Thursday, June 15, 2017

They are making giant holes in cow stomach

Agroscope, in Grangeneuve, Switzerland uses the cannulated cows to test the digestion of various experimental mixtures of oats to create a more balanced feed for the animals.
The cannula acts like a bullauge and gives direct access to the cow rumen.

Farmers have a wealth of technology and data at their fingertips to get the best out of cattle, but an old-fashioned technique still remains.
Researchers in Switzerland have fitted 14 cows with cannulae in their sides, which are cut directly into the digestive tract of the animal.
The 8-inch (20cm) holes allow farmers to directly see how the food is processed and are plugged with rubber stoppers when not in use.
  • Researchers in Switzerland fitted 14 cows with cannulas in their side
  • Cannulas are holes that are cut directly into a cow’s digestive tract
  • The 8-inch (20cm) holes allow farmers to see how food is being processed
  • Monitoring the energy efficiency of cows can help improve farming methods and the environment
  • But animal rights campaigners have criticised the activity, branding it cruel

Once the cannula is surgically placed in the cow, the animals stride for a fixed period of time before being examined.
Farmers remove the plug and pull the grass and oat mixture from the rumen.
This material is collected and tested, and this analysis shows farmers and researches which feeds get the best results from livestock based on how much is digested.
The practice was to become a common place in the 1920s, but reports of cows used in this way for scientific research date to 1833.
Cows with cannulas are also known as fistulous cows.

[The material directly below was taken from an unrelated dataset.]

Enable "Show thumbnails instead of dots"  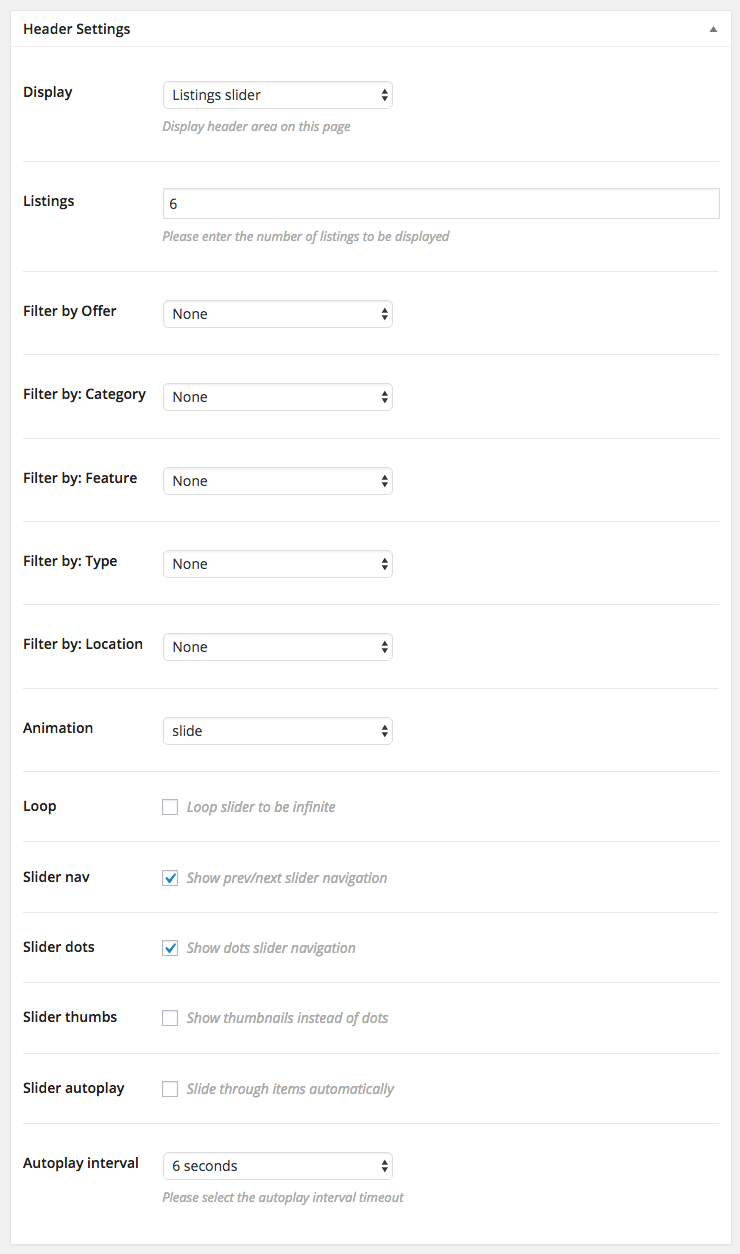coord(170,1017)
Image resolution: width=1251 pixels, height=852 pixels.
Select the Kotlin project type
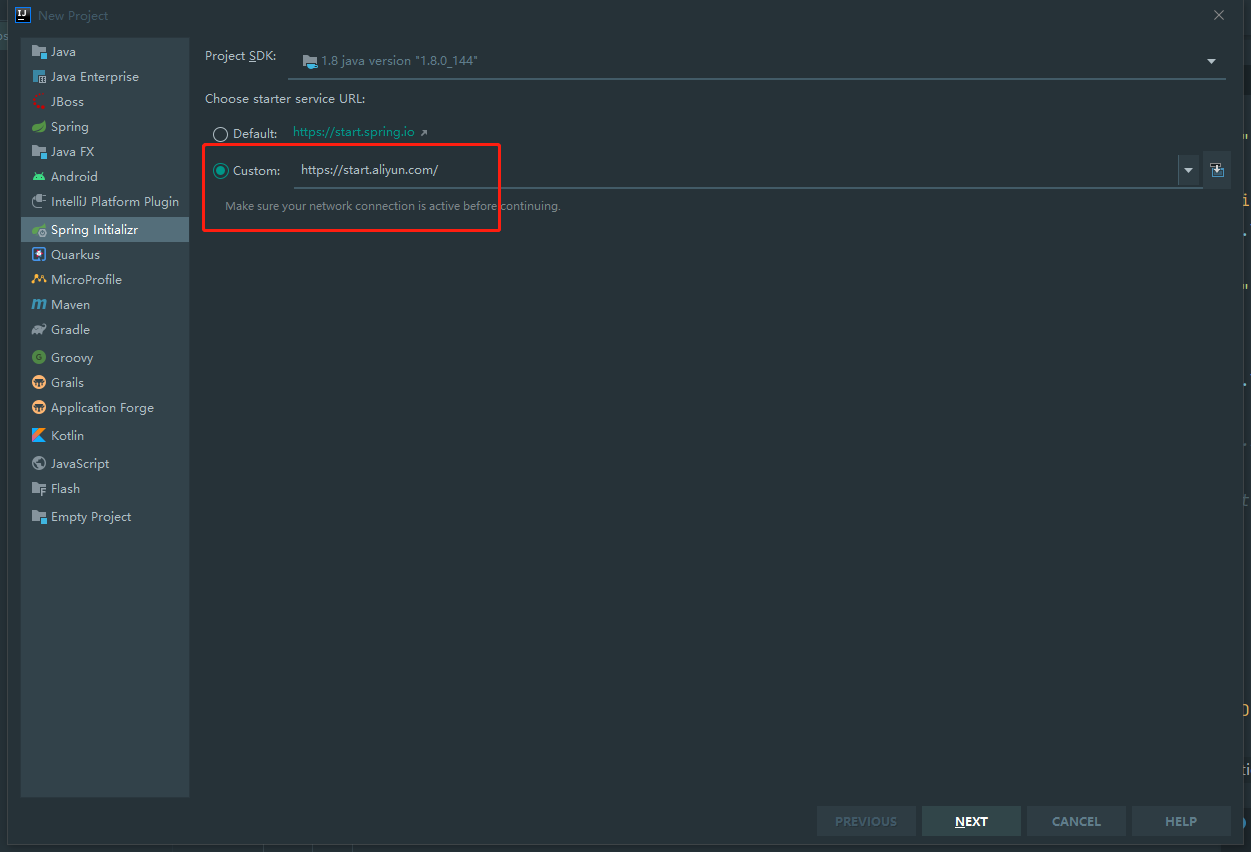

Farmers and researchers claim that the process of the environment can help by improving the energy efficiency of cows, which in turn reduces the amount of methane they produce.
The cows are anesthetized during the surgical procedure and should not experience any pain during the examination.

But animal rights fighters argue that it is abuse and has branded the practice as cruel.

An episode of Ripley's Believe it or not interviewed Dr. Edward DePeters of the University of California Davis.
The report claimed that illuminated cows have a longer lifespan due to the care they are given.
The practice is not unique to Agroscope and is also carried out in the USA and across Europe.